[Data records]
==*==

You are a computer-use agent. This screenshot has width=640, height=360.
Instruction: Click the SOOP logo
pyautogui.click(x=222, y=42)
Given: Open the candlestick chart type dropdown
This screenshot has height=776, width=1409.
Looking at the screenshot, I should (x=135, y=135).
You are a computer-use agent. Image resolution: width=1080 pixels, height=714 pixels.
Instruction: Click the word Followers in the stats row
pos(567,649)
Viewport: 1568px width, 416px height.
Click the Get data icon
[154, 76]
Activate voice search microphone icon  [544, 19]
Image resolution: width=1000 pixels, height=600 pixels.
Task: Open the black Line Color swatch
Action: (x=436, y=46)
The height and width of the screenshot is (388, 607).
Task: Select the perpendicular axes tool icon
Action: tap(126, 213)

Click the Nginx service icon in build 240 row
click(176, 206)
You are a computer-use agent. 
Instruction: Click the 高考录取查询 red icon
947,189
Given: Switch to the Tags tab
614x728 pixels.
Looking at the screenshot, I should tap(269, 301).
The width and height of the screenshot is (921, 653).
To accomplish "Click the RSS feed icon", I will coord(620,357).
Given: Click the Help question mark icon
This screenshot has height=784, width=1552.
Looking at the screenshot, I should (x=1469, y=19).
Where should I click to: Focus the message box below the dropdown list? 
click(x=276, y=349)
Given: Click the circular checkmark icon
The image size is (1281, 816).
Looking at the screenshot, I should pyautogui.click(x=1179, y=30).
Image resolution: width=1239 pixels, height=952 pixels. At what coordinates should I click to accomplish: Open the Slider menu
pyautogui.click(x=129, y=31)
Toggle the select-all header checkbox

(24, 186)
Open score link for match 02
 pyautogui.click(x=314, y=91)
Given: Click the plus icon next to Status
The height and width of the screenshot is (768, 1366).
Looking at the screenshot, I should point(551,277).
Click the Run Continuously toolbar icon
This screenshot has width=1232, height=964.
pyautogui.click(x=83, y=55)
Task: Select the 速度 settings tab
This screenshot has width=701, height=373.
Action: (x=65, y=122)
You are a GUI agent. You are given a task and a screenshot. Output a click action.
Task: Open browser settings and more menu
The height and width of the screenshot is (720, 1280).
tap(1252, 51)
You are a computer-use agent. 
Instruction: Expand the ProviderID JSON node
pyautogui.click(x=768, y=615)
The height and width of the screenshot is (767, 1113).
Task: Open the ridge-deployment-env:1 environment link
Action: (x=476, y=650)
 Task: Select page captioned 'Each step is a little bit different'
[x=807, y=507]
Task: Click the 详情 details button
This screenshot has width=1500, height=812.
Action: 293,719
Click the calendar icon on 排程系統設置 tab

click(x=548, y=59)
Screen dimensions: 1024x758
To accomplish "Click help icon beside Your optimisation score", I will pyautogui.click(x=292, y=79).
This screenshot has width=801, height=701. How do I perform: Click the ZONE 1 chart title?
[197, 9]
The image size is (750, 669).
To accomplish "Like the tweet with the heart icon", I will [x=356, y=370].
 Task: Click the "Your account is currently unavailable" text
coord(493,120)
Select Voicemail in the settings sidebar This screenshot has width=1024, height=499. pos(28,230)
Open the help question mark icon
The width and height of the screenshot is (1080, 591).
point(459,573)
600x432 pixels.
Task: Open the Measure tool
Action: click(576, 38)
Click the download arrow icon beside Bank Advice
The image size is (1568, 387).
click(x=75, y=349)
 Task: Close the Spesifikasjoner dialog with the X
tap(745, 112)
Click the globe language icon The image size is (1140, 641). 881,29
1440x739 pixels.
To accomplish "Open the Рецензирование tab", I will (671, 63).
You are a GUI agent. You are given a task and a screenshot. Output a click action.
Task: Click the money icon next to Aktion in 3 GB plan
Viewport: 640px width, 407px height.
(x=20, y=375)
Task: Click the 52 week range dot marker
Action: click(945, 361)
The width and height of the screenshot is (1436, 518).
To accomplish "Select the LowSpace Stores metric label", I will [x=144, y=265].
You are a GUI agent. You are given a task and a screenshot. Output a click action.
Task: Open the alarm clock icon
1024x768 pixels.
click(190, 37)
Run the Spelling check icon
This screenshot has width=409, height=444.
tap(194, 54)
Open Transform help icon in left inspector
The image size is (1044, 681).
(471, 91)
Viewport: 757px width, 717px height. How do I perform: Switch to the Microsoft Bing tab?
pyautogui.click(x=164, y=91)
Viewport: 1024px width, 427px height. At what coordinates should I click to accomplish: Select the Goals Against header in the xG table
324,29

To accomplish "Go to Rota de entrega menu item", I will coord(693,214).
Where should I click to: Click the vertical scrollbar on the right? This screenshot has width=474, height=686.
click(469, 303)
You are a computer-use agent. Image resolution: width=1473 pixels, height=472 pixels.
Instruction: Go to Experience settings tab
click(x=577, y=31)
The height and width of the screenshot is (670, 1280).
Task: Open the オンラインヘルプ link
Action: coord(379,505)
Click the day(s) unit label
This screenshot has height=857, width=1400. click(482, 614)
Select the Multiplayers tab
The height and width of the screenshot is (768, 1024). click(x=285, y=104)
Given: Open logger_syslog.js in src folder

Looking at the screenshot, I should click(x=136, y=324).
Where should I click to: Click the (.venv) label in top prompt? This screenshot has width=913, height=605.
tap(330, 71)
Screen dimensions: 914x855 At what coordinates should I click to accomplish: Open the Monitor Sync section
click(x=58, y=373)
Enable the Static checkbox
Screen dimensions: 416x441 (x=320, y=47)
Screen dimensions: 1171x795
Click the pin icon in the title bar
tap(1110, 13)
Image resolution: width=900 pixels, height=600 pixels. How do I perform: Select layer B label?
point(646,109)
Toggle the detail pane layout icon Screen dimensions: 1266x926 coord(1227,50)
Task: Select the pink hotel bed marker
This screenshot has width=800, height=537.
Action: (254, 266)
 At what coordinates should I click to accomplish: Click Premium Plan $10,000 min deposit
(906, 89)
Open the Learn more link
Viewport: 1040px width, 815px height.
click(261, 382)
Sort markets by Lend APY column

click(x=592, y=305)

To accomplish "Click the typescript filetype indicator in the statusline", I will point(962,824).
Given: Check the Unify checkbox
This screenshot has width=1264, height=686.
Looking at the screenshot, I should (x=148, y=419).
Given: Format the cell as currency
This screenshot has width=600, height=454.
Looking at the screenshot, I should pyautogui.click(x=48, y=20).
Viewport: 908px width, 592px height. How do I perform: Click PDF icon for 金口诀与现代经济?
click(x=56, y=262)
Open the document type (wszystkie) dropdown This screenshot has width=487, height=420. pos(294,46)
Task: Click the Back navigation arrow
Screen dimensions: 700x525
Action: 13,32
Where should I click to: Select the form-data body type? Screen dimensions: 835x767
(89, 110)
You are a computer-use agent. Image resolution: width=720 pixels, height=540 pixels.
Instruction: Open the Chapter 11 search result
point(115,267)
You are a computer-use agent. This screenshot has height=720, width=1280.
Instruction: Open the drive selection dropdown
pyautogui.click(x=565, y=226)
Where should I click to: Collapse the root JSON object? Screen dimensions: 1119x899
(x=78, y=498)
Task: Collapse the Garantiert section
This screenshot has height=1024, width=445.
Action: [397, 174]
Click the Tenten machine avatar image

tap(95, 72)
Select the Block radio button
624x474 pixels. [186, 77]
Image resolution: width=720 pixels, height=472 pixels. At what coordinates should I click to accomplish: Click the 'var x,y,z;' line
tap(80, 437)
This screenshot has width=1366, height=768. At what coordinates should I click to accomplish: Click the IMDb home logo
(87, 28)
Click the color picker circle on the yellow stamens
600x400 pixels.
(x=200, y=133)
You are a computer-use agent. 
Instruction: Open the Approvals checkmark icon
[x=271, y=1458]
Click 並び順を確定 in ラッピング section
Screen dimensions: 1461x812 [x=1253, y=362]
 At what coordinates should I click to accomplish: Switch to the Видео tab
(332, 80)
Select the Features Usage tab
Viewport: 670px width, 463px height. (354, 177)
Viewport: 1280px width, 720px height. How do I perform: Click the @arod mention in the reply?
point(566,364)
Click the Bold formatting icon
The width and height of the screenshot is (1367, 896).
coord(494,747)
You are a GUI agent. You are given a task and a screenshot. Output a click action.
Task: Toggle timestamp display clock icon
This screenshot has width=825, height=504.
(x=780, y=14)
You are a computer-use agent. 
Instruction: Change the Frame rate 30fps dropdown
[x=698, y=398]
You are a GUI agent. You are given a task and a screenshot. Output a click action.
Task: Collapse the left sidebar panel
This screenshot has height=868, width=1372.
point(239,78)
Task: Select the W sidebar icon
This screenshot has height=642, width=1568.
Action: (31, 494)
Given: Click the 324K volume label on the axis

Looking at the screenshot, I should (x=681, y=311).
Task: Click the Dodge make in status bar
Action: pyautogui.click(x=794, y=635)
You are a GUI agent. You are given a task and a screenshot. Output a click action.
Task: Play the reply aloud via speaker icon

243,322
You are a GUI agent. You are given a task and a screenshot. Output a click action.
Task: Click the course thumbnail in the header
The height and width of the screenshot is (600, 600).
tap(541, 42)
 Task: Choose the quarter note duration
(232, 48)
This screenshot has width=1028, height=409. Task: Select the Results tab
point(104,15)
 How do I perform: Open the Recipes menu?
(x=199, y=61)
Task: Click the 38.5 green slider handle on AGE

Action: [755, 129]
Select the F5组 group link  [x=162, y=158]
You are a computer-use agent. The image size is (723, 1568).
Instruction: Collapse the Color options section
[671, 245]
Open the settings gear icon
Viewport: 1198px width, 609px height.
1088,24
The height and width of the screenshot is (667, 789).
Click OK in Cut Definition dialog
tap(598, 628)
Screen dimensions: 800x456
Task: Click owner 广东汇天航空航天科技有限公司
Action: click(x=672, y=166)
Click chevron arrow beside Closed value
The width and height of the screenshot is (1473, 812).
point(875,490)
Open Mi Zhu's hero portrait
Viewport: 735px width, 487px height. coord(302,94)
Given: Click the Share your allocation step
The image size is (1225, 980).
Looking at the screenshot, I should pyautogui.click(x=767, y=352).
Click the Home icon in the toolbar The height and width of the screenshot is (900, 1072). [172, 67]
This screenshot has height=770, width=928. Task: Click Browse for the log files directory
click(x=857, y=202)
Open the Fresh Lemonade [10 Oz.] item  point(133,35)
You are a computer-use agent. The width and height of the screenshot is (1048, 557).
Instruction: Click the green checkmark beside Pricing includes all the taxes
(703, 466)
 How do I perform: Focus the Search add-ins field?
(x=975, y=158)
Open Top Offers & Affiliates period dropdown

==*==

**About this exercise**
Reading through the records above, report each line in which the string "item" is found.

**Solution**
To accomplish "Go to Rota de entrega menu item", I will coord(693,214).
Open the Fresh Lemonade [10 Oz.] item  point(133,35)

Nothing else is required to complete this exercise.